Each line of the data must be set down again without a single difference.

* [Task inputs]
--- START ---

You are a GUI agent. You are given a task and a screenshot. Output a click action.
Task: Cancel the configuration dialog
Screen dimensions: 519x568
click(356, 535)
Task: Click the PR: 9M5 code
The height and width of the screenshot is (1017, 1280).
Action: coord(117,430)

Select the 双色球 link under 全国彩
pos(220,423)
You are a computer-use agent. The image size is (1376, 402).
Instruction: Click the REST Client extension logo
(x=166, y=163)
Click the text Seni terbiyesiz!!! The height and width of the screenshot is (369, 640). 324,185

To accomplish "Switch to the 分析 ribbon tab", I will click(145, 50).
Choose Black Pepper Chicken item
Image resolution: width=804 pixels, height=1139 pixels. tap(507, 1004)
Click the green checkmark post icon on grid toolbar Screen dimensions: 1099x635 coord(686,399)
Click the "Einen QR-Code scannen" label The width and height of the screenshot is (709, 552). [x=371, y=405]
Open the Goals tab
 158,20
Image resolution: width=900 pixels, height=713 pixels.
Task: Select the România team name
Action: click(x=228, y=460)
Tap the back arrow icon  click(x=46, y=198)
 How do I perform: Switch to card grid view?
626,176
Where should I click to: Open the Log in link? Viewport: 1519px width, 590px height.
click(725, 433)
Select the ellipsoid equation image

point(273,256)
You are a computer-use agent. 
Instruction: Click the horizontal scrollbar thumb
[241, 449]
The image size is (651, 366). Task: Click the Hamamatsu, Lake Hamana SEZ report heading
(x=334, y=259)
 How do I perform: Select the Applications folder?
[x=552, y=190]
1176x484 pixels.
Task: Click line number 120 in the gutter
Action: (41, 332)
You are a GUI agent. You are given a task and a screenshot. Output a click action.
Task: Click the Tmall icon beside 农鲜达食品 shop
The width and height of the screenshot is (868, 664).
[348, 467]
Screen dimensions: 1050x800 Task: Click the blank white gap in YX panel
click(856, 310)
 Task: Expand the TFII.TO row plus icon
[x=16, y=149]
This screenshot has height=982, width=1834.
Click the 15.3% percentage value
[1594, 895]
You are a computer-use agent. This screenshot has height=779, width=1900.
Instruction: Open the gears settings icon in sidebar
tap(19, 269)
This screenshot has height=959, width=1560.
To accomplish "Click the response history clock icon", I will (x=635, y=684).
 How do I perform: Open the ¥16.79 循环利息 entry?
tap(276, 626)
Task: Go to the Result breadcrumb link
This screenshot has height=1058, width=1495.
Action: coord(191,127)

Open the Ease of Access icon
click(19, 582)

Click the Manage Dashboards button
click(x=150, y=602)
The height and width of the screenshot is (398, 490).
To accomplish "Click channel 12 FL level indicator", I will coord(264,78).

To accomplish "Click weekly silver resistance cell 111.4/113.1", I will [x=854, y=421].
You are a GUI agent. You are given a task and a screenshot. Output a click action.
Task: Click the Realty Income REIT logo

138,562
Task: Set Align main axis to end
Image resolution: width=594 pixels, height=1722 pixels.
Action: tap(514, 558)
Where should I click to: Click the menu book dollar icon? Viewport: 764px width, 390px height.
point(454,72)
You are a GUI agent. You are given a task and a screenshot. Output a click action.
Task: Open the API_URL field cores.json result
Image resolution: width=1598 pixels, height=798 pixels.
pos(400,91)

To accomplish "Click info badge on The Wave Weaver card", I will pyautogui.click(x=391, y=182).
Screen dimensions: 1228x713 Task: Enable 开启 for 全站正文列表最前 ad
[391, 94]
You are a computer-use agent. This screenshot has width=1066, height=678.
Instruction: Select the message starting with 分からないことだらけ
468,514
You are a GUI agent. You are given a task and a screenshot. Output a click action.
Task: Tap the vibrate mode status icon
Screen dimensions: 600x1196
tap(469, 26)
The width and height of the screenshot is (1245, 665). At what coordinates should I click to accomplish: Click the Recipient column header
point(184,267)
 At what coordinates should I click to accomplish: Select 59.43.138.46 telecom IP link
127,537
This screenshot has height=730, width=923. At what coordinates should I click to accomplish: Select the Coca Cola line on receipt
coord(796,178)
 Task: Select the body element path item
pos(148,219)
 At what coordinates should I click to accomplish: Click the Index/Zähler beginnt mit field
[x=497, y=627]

--- END ---

* [Result of the task]
You are a GUI agent. You are given a task and a screenshot. Output a click action.
Task: Cancel the configuration dialog
Screen dimensions: 519x568
click(356, 535)
Task: Click the PR: 9M5 code
The height and width of the screenshot is (1017, 1280).
Action: coord(117,430)

Select the 双色球 link under 全国彩
pos(220,423)
You are a computer-use agent. The image size is (1376, 402).
Instruction: Click the REST Client extension logo
(x=166, y=163)
Click the text Seni terbiyesiz!!! The height and width of the screenshot is (369, 640). 324,185

To accomplish "Switch to the 分析 ribbon tab", I will click(145, 50).
Choose Black Pepper Chicken item
Image resolution: width=804 pixels, height=1139 pixels. tap(507, 1004)
Click the green checkmark post icon on grid toolbar Screen dimensions: 1099x635 coord(686,399)
Click the "Einen QR-Code scannen" label The width and height of the screenshot is (709, 552). [x=371, y=405]
Open the Goals tab
 158,20
Image resolution: width=900 pixels, height=713 pixels.
Task: Select the România team name
Action: click(x=228, y=460)
Tap the back arrow icon  click(x=46, y=198)
 How do I perform: Switch to card grid view?
626,176
Where should I click to: Open the Log in link? Viewport: 1519px width, 590px height.
click(725, 433)
Select the ellipsoid equation image

point(273,256)
You are a computer-use agent. 
Instruction: Click the horizontal scrollbar thumb
[241, 449]
The image size is (651, 366). Task: Click the Hamamatsu, Lake Hamana SEZ report heading
(x=334, y=259)
 How do I perform: Select the Applications folder?
[x=552, y=190]
1176x484 pixels.
Task: Click line number 120 in the gutter
Action: (41, 332)
You are a GUI agent. You are given a task and a screenshot. Output a click action.
Task: Click the Tmall icon beside 农鲜达食品 shop
The width and height of the screenshot is (868, 664).
[348, 467]
Screen dimensions: 1050x800 Task: Click the blank white gap in YX panel
click(856, 310)
 Task: Expand the TFII.TO row plus icon
[x=16, y=149]
This screenshot has height=982, width=1834.
Click the 15.3% percentage value
[1594, 895]
You are a computer-use agent. This screenshot has height=779, width=1900.
Instruction: Open the gears settings icon in sidebar
tap(19, 269)
This screenshot has height=959, width=1560.
To accomplish "Click the response history clock icon", I will (x=635, y=684).
 How do I perform: Open the ¥16.79 循环利息 entry?
tap(276, 626)
Task: Go to the Result breadcrumb link
This screenshot has height=1058, width=1495.
Action: coord(191,127)

Open the Ease of Access icon
click(19, 582)

Click the Manage Dashboards button
click(x=150, y=602)
The height and width of the screenshot is (398, 490).
To accomplish "Click channel 12 FL level indicator", I will coord(264,78).

To accomplish "Click weekly silver resistance cell 111.4/113.1", I will [x=854, y=421].
You are a GUI agent. You are given a task and a screenshot. Output a click action.
Task: Click the Realty Income REIT logo

138,562
Task: Set Align main axis to end
Image resolution: width=594 pixels, height=1722 pixels.
Action: tap(514, 558)
Where should I click to: Click the menu book dollar icon? Viewport: 764px width, 390px height.
point(454,72)
You are a GUI agent. You are given a task and a screenshot. Output a click action.
Task: Open the API_URL field cores.json result
Image resolution: width=1598 pixels, height=798 pixels.
pos(400,91)

To accomplish "Click info badge on The Wave Weaver card", I will pyautogui.click(x=391, y=182).
Screen dimensions: 1228x713 Task: Enable 开启 for 全站正文列表最前 ad
[391, 94]
You are a computer-use agent. This screenshot has width=1066, height=678.
Instruction: Select the message starting with 分からないことだらけ
468,514
You are a GUI agent. You are given a task and a screenshot. Output a click action.
Task: Tap the vibrate mode status icon
Screen dimensions: 600x1196
tap(469, 26)
The width and height of the screenshot is (1245, 665). At what coordinates should I click to accomplish: Click the Recipient column header
point(184,267)
 At what coordinates should I click to accomplish: Select 59.43.138.46 telecom IP link
127,537
This screenshot has height=730, width=923. At what coordinates should I click to accomplish: Select the Coca Cola line on receipt
coord(796,178)
 Task: Select the body element path item
pos(148,219)
 At what coordinates should I click to accomplish: Click the Index/Zähler beginnt mit field
[x=497, y=627]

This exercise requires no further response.